Your objective = From the line with "The width and height of the screenshot is (683, 459)." through the line with "Task: Click the webcam live image", inclusive, return each line of the data below exactly and leave the rest out.

Provided records =
* * * *
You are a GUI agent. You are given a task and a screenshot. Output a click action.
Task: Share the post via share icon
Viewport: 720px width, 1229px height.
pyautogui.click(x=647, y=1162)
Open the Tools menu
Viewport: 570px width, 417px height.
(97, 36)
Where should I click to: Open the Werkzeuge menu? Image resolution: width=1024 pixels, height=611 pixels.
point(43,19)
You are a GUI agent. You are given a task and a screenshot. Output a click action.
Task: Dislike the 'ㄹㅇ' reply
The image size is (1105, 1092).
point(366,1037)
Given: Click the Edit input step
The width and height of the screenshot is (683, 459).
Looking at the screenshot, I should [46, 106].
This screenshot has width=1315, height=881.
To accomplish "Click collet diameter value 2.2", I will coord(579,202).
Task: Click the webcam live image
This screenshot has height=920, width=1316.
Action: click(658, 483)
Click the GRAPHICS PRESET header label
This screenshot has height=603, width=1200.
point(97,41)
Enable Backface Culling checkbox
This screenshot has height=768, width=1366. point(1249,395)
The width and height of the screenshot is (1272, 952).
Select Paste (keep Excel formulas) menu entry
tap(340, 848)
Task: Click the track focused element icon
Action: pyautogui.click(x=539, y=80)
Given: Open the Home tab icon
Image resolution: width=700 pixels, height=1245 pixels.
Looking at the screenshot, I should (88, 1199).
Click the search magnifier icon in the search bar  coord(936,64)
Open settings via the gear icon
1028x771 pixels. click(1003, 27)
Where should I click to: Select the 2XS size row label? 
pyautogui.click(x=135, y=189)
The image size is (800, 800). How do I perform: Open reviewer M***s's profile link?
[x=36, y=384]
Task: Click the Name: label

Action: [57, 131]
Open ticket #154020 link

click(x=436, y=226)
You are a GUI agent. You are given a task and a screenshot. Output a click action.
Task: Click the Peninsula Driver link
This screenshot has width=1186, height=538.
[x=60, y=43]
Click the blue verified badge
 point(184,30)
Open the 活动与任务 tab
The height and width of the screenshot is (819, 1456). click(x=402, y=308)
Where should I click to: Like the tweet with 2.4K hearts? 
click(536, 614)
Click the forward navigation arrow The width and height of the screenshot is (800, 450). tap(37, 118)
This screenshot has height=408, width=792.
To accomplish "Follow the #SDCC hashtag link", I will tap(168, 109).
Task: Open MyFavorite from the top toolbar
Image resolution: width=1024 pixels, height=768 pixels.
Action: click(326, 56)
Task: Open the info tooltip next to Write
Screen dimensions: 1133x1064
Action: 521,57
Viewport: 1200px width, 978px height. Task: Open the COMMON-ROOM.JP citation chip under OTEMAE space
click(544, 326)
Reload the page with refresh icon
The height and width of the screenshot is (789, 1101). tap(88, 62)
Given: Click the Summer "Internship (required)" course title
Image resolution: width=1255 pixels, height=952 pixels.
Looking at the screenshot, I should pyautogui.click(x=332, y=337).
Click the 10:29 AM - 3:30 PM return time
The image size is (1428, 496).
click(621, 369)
* * * *
Answer below =
The width and height of the screenshot is (683, 459).
Looking at the screenshot, I should [46, 106].
This screenshot has width=1315, height=881.
To accomplish "Click collet diameter value 2.2", I will coord(579,202).
Task: Click the webcam live image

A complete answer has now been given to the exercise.